South Texas-based Isaiah Flowers makes music that sounds instantly nostalgic. His sophomore album following 2019's Take Me Back, ADGTH is noticeably more mature, both sonically and emotionally, than all of Flowers' previous work. A stunning coming-of-age drama, the project will teleport you back to simpler times in what amounts to the ideal late-summer showcase of post-punk teen angst.
Tapping in to something thoroughly relatable to the experience of growing up and clumsily maturing, ADGTH knows how to deliver its message in style. From tracks that make you want to drive on the freeway late night with the top down to ones that make you want to curl up in a ball in your room, Flowers delivers punchy odes to living, making mistakes, and still loving life that few young artists are capable of. In addition to the heavy influence of alt-pop and post-punk, there's hints of Yung Lean's emo-trap throughout the project, perhaps most notably on opening track "All Dogs", an eminently catchy anthem.
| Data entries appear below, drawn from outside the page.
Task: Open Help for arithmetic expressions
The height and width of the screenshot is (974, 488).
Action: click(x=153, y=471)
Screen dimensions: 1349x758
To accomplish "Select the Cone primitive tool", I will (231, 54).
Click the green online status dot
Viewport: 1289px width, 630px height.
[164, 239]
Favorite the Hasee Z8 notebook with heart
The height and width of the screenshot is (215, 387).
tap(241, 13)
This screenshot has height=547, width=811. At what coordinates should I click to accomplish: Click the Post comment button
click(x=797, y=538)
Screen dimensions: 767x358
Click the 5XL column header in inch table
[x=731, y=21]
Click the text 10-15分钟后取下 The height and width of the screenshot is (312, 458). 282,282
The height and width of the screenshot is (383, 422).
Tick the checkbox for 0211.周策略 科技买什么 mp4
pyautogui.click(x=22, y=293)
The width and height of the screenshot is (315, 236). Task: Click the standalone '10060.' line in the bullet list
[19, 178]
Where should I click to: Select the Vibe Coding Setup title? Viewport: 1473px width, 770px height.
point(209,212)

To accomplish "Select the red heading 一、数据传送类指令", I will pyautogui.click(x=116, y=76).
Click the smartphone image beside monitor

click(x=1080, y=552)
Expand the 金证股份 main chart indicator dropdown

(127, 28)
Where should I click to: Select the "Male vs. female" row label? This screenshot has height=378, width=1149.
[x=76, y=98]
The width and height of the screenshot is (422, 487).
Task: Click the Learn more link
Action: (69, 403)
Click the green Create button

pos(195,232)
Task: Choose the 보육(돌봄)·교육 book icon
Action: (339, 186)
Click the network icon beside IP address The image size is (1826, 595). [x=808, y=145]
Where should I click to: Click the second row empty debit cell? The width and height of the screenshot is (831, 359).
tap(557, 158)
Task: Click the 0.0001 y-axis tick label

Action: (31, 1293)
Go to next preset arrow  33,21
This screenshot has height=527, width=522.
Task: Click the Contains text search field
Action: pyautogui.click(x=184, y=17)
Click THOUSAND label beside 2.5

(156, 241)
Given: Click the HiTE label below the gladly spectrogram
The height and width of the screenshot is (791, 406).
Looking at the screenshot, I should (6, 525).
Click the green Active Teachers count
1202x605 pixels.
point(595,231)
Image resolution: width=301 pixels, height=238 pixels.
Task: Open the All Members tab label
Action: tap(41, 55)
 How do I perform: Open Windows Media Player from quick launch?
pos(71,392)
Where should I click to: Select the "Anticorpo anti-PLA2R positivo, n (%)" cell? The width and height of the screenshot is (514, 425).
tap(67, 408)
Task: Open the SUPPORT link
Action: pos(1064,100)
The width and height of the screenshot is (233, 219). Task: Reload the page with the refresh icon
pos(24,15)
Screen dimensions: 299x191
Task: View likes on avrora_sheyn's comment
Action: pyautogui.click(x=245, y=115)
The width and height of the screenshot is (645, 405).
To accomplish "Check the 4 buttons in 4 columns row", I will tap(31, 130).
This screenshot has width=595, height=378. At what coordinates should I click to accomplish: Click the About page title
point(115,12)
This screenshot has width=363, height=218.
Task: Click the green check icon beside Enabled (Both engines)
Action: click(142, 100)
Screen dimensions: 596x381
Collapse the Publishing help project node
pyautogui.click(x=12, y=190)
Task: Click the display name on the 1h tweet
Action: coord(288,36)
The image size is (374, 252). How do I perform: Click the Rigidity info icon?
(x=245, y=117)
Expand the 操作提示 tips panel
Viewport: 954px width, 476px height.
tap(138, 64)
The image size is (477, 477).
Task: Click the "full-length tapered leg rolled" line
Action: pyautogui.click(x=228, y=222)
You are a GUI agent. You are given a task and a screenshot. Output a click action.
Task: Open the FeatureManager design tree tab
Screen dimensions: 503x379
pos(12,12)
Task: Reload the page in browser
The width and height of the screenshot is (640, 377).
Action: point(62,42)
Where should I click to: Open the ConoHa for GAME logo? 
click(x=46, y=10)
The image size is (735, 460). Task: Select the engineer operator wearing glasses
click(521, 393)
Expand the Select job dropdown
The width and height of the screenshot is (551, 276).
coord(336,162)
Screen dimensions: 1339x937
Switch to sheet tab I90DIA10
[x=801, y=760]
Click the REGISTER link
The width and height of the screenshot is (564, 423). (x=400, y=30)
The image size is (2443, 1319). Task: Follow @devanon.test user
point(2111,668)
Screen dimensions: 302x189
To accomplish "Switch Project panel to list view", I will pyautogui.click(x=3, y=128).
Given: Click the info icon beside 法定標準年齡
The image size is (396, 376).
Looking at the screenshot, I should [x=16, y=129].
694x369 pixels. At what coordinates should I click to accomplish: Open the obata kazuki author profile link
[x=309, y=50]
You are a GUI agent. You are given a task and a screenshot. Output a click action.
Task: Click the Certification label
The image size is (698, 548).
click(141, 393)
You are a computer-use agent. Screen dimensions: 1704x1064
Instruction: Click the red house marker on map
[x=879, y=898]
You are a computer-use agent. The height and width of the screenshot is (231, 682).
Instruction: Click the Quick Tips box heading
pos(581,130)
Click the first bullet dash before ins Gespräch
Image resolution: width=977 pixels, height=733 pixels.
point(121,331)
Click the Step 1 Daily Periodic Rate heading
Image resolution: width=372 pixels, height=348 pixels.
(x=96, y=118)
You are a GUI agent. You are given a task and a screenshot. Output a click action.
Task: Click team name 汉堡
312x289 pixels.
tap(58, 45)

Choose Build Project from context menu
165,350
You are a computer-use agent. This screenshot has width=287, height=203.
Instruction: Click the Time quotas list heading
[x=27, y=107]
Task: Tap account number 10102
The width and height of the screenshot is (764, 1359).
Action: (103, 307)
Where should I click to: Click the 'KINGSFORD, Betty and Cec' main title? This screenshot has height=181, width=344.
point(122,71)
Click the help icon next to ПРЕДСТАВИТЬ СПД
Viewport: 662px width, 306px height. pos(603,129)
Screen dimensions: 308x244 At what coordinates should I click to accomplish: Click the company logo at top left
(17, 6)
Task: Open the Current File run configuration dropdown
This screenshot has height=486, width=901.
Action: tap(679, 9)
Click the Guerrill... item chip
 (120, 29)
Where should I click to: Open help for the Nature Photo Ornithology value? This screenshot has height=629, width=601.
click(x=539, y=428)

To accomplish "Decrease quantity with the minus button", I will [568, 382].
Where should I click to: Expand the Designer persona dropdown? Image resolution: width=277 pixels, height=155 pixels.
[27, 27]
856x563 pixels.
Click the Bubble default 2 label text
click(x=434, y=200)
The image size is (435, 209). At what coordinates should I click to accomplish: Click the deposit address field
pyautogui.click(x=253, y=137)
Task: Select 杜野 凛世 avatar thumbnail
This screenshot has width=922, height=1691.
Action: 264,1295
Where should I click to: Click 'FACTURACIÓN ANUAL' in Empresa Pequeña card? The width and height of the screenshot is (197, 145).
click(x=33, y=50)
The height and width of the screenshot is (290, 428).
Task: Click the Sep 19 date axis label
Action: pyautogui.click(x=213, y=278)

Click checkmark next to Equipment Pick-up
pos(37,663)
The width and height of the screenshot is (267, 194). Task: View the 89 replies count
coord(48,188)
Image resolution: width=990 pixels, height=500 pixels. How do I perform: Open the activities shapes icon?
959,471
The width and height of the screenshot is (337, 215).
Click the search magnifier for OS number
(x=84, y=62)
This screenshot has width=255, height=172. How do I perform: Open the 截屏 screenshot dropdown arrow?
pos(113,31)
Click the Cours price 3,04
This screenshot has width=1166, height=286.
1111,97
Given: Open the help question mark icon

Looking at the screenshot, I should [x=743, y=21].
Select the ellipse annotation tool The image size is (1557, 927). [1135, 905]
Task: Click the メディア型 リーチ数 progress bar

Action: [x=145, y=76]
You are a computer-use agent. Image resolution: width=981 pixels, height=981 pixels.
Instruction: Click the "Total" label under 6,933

Flowers' impassioned vocals drift between wistful and rebellious as he offers adept musings on love, growth, and most importantly brotherhood throughout the project's runtime. Standout single "Send It To the Ground" is when the rockstar side of Flowers truly comes out. It's a triumphant and energetic track that feels like a graduation of sorts from precocious alt-pop teenager to full-fledged alt-rock innovator. Final track "Superhero" is an emotional sendoff for the project as it sees Flowers lay bare anything he was holding back in a sweeping ballad that hits all the notes of bittersweet and yearning, and ends with a powerful, distortion-addled guitar solo that ties the album together.
Flowers' youthful charisma is the main carrying point for his second full-length project. Luckily, the Texas native possesses it in droves and gives an impressive and confident alt-rock project that sees its prodigious protagonist mature before our very eyes.